Hispanics Focus Of Concern After Outbreaks Reported In Mobile Home Parks
By Dan Spalding
InkFreeNews
WARSAW – City and county officials have mobilized an outreach effort with Hispanic leaders and are seeking more testing after three mobile home parks in Kosciusko County were identified with coronavirus outbreaks in the past week or so.
Kosciusko County has seen a sizeable jump in the number of positive cases in recent weeks, and about one third to one half of the cases have been identified as coming from a handful of mobile home parks. Many of those testing positive from the parks are Latinos, according to Nichole LaLonde, an epidemiologist with the Kosciusko County Health Department.
On Monday, June 1, a group of people – including some from a loose-knit Hispanic coalition – began going door-to-door in mobile home parks talking to people and placing placards on doors, said Mayor Joe Thallemer.
About 35 cases have come from three parks and a mobile home near Milford in the past seven days, she said.

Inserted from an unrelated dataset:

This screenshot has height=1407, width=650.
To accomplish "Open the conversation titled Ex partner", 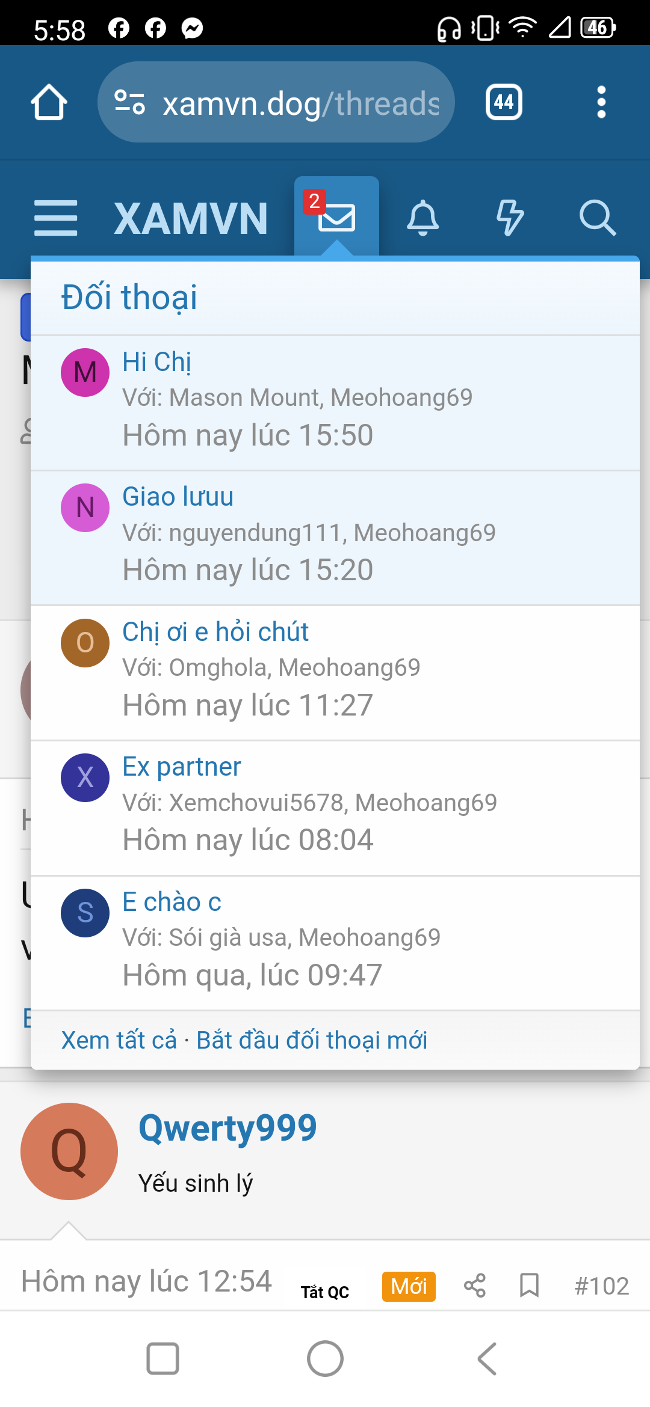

The parks were identified with addresses provided by the health department and are Green Acres Mobile Home Park on East CR 200N; Whispering Pines on Levi Lee Road and West Haven Estates on West Old Road 30.
Thallemer said he worked with the county health department and Latinos over the weekend to come up with a response. The effort, he said, is an attempt at “trying to stay ahead of what we have known could happen.”
Leo Patiño, 33, was part of the group that fanned out Monday with firefighters and bilingual speakers to mobile home parks. While they are focused on the four hotspots, he said they plan to visit all mobile home parks in the county.
“The bottom line is we don’t want to scare people. This is just information in regard to the pandemic,” Patiño said.
Nationally, people of color – blacks and Hispanics – have been hit hard by the pandemic. Hispanics make up roughly 8 percent of the county’s population, according to a US Census report.
Many Hispanics are hesitant to come forward and seek help, Patiño said.
“We’re pretty worried about that,” he said. “Unfortunately, the legal status of some of our community members does deter them from seeking out the health that is needed for them because of the ramifications that that may cause.”
Some health care facilities are asking for legal identification and officials are seeking some kind of reassurances that they won’t be subject to scrutiny over their status if they seek testing.
Patiño said they are working toward an arrangement for a free testing site and that Our Lady of Guadalupe church on the north side of Warsaw has offered its parking lot for such an effort, he said.
“We need a free testing site here so that we’re not propagating this virus,” he said.